Magnetic Monopoles, Electric Neutrality and the Static Maxwell-Dirac Equations

TL;DR

This paper investigates the static Maxwell-Dirac equations, proving that stationary systems with purely time-like Dirac currents must be electrically neutral and that external Coulomb fields in axially symmetric cases are necessarily magnetically charged monopoles.

Contribution

It establishes theorems showing charge neutrality in static, stationary Maxwell-Dirac systems and the necessity of magnetic monopoles for Coulomb external fields in axial symmetry.

Findings

Stationary, static Maxwell-Dirac systems are electrically neutral.

External Coulomb fields in axial symmetry imply magnetic monopoles.

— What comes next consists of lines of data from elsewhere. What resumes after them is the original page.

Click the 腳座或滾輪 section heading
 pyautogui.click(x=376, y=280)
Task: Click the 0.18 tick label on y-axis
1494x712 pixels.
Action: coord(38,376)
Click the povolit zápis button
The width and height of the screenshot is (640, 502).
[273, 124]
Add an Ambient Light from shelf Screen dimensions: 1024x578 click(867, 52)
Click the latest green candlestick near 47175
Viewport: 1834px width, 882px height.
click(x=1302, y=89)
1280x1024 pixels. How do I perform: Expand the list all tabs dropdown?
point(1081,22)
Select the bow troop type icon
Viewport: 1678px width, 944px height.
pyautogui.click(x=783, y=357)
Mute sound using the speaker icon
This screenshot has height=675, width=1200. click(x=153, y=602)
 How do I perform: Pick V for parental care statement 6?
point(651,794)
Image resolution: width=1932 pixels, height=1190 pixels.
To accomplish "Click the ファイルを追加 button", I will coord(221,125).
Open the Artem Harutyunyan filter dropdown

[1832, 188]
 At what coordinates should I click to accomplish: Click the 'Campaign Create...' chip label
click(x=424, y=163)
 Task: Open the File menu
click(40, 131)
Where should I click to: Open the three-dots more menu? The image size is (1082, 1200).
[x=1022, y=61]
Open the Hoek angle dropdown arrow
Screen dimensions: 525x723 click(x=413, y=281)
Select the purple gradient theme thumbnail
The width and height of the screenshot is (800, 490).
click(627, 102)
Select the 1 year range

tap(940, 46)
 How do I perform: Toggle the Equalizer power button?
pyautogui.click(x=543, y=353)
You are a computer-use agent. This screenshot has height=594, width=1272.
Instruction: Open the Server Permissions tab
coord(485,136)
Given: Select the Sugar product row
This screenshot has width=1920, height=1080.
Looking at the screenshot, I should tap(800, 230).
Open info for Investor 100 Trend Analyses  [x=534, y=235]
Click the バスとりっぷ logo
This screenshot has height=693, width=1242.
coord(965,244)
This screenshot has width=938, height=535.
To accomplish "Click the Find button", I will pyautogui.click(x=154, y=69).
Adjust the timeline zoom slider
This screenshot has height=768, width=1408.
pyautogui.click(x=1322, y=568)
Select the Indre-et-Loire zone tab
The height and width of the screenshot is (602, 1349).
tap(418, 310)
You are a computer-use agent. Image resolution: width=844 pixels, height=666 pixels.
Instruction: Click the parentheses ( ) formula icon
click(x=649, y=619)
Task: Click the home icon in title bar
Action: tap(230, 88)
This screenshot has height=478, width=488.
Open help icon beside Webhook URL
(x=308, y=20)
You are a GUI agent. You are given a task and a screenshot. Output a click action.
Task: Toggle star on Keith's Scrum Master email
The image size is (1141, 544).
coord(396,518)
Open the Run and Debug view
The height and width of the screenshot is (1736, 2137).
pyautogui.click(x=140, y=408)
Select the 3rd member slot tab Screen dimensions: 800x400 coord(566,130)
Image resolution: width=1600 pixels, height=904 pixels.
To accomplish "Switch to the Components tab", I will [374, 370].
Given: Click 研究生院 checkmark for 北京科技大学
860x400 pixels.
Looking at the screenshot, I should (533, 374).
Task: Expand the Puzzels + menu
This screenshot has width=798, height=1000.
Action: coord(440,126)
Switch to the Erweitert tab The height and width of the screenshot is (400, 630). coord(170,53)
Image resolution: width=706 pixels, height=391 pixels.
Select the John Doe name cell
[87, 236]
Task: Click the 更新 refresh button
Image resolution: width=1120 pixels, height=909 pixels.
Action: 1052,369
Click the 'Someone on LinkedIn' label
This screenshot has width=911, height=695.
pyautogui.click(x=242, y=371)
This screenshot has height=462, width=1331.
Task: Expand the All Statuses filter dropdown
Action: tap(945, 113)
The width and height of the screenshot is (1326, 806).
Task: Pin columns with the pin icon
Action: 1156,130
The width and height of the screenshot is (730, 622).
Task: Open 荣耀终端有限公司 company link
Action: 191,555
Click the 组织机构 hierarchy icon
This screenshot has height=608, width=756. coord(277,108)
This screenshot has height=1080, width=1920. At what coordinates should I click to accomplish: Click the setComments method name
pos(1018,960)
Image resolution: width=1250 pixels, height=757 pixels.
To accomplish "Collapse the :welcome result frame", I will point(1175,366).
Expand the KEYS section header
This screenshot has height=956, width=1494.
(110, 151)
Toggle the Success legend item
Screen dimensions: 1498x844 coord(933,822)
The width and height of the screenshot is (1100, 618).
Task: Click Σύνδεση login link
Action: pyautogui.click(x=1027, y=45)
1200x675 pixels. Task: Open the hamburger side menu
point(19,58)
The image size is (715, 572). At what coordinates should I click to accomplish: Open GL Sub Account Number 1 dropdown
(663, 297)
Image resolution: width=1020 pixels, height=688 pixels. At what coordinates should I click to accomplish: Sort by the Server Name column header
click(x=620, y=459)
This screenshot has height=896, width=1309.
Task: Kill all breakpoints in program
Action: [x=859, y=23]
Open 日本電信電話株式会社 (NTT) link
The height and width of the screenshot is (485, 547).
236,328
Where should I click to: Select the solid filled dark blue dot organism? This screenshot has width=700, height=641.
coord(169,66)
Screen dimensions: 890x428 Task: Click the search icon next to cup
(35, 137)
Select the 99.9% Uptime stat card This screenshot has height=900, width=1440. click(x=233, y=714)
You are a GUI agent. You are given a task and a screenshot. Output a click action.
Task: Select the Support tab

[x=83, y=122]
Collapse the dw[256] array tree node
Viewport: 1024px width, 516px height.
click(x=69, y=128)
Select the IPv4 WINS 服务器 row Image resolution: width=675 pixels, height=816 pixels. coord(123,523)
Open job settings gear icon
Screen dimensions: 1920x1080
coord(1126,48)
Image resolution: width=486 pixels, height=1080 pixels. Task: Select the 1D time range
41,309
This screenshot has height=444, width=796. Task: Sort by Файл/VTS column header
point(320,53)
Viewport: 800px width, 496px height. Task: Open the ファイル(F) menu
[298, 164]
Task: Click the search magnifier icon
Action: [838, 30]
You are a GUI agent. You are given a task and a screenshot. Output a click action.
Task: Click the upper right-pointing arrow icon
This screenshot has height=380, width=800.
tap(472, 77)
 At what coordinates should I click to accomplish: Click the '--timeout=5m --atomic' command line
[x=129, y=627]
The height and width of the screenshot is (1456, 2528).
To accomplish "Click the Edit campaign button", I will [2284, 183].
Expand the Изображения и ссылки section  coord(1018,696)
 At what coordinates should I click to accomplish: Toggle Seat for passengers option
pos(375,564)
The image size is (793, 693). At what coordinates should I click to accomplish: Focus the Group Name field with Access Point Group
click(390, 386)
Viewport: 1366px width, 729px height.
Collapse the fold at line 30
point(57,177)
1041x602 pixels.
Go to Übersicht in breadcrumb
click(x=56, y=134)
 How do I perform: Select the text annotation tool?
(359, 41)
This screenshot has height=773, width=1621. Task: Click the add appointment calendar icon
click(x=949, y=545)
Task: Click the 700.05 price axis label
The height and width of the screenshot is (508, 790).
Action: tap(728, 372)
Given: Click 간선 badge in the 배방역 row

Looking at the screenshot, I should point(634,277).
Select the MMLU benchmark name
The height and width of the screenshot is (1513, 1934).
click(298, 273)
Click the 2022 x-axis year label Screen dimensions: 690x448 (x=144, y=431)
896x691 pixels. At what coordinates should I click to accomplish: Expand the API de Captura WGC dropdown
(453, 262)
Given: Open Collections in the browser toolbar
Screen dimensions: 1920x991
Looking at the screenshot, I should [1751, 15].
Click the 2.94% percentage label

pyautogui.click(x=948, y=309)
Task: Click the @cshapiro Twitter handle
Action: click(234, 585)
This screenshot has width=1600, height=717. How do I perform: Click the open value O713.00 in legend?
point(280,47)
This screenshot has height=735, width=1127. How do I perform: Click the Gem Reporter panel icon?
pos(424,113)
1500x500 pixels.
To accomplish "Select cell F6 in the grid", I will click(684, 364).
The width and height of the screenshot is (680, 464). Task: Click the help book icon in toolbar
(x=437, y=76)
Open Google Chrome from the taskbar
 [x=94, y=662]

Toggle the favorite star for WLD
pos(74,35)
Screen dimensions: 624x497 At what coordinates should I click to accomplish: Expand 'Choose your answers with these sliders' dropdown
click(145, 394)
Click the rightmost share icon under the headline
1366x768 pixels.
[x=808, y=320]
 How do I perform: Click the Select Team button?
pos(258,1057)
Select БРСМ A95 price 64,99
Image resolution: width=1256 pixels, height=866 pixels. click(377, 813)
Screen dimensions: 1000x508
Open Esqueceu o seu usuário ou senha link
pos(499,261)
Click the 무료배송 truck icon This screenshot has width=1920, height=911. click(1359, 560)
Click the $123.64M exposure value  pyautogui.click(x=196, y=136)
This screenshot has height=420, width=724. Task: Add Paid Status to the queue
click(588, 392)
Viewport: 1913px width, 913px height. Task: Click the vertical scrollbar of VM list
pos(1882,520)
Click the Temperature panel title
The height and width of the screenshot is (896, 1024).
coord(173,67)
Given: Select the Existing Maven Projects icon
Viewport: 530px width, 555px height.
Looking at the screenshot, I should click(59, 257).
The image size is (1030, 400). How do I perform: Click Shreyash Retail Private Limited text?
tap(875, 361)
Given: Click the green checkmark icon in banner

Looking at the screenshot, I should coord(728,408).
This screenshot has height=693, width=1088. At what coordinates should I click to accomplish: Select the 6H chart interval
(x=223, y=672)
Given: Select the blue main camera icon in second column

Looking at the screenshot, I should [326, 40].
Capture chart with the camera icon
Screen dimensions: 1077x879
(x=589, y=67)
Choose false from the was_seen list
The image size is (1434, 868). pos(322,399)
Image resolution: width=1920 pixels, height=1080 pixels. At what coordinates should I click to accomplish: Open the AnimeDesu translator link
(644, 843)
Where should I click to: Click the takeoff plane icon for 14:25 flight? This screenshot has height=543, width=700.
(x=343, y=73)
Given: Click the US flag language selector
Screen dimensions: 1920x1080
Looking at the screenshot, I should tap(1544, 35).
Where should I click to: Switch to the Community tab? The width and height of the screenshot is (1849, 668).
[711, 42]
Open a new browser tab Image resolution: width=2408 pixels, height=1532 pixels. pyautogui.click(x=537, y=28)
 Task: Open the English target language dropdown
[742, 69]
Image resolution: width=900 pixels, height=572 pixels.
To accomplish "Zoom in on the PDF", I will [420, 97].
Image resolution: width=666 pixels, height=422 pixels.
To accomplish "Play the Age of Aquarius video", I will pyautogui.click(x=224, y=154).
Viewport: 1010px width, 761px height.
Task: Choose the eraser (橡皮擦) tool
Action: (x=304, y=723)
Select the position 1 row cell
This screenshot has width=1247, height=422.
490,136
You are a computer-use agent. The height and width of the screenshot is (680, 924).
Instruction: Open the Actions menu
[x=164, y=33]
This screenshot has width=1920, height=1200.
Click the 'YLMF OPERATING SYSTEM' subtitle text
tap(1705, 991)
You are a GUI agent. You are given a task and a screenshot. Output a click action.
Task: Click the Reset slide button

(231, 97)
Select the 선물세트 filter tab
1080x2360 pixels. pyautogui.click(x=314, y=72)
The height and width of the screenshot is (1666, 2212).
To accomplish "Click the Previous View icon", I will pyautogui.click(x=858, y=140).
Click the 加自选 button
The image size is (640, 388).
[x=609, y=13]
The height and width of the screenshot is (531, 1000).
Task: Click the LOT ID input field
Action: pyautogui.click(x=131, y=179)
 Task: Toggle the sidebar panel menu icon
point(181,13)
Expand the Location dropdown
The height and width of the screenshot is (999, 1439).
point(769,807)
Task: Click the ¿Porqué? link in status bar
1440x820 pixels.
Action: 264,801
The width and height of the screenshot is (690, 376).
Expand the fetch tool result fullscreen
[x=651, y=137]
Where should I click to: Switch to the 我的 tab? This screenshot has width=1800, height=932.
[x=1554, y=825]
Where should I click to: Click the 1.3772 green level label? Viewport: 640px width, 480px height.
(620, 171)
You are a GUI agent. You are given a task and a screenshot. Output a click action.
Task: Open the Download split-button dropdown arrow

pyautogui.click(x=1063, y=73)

Theorems hold under general assumptions.

Abstract

We study the full Maxwell-Dirac equations: Dirac field with minimally coupled electromagnetic field and Maxwell field with Dirac current as source. Our particular interest is the static case in which the Dirac current is purely time-like -- the "electron" is at rest in some Lorentz frame. In this case we prove two theorems under rather general assumptions. Firstly, that if the system is also stationary (time independent in some gauge) then the system as a whole must have vanishing total charge, i.e. it must be electrically neutral. In fact, the theorem only requires that the system be {\em asymptotically} stationary and static. Secondly, we show, in the axially symmetric case, that if there are external Coulomb fields then these must necessarily be magnetically charged -- all Coulomb external sources are electrically charged magnetic monopoles.